Attention: How far away is it from becoming the ad industry’s currency?
OMD Worldwide
28 July 2021

Attention-based metrics are heralded by advocates as a panacea to digital advertising’s transparency issues, promising to remove the guesswork from metrics and prove true effectiveness. What is standing in the way of attention becoming mainstream?

Karen Nelson-Field’s research is built upon the axiom that most people don’t like ads and pay very little attention to them. It’s an adage as old as advertising itself, but its truth has been heightened by social media’s shortening of content and incessant distractions. In this environment, advertisers have three to four seconds to captivate a consumer “if you’re lucky”, Nelson-Field says.
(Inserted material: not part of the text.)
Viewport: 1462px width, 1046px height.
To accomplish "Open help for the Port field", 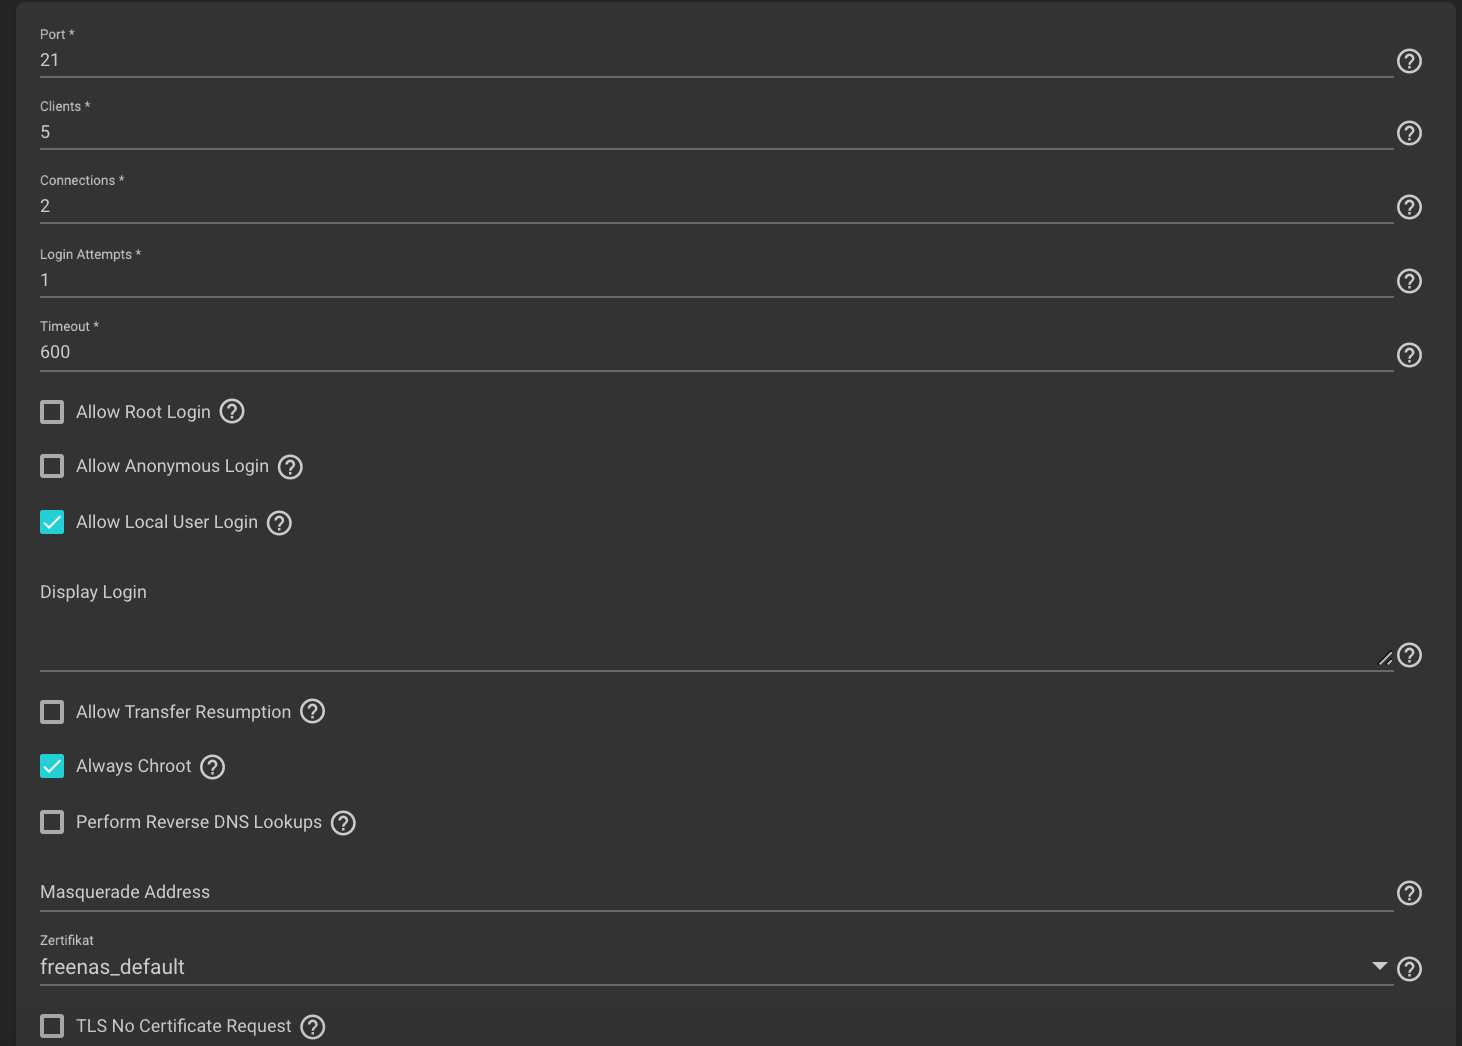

‘Attention will become mainstream in 2022’

“Why would advertisers invest in the attention economy? Because they know it is data that offers some transparency where the metrics they have now don’t,” says Nelson-Field. Fundamental issues within adtech, such as ad fraud, cookie deletion, programmatic leakage, means “no one trusts programmatic buying, clicks, CPM, device metrics, or reach anymore”.

For many marketers, the biggest inhibitor to investing in new processes or technologies is cost. But Nelson-Field, who wants to encourage advertisers to spend more on quality, doesn’t see this as an issue for the attention economy.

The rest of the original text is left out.